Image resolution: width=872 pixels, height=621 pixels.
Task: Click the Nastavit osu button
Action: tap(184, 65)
* * *
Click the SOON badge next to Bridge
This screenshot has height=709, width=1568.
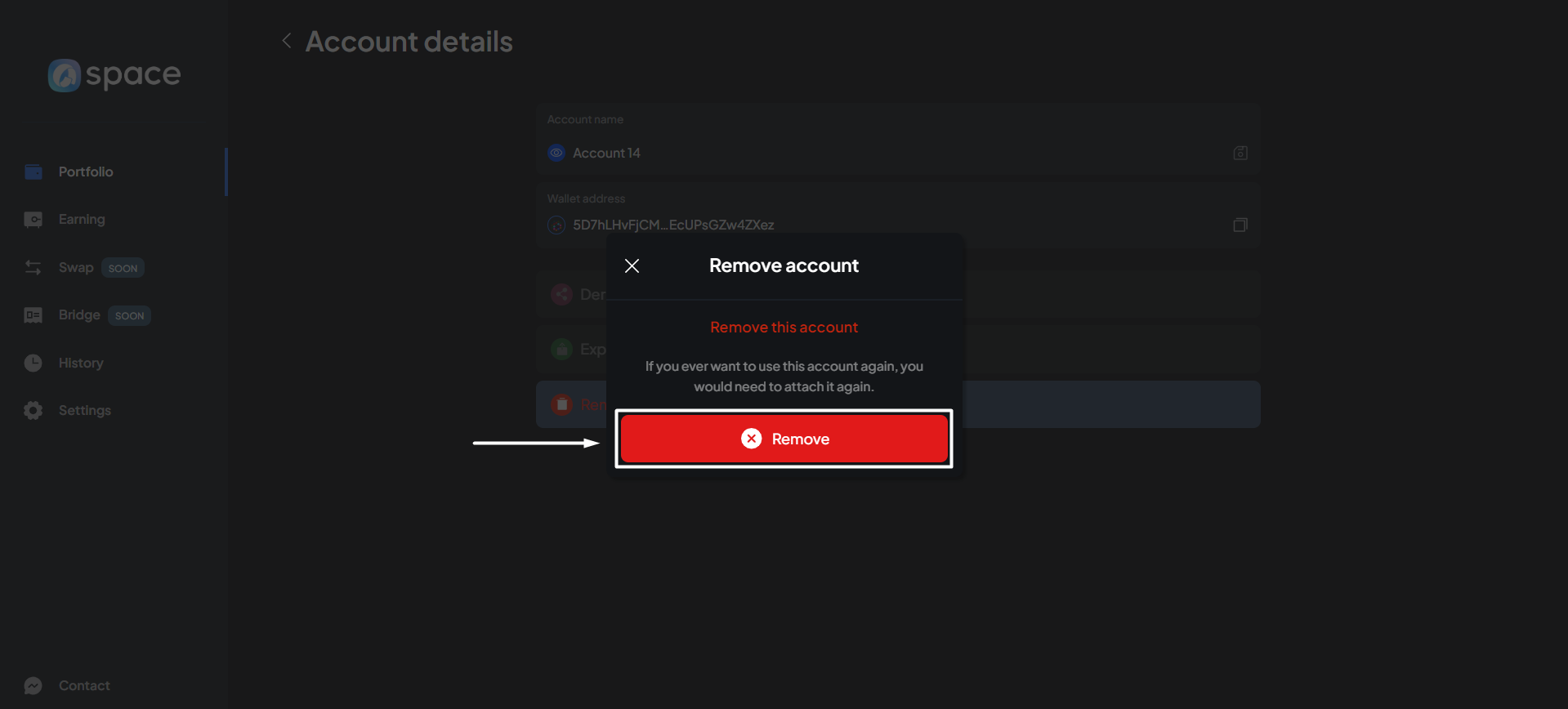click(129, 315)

* _Objective_:
List each line of the entries that contains the string "height".

* _The solution_:
Image resolution: width=872 pixels, height=621 pixels.
This screenshot has height=709, width=1568.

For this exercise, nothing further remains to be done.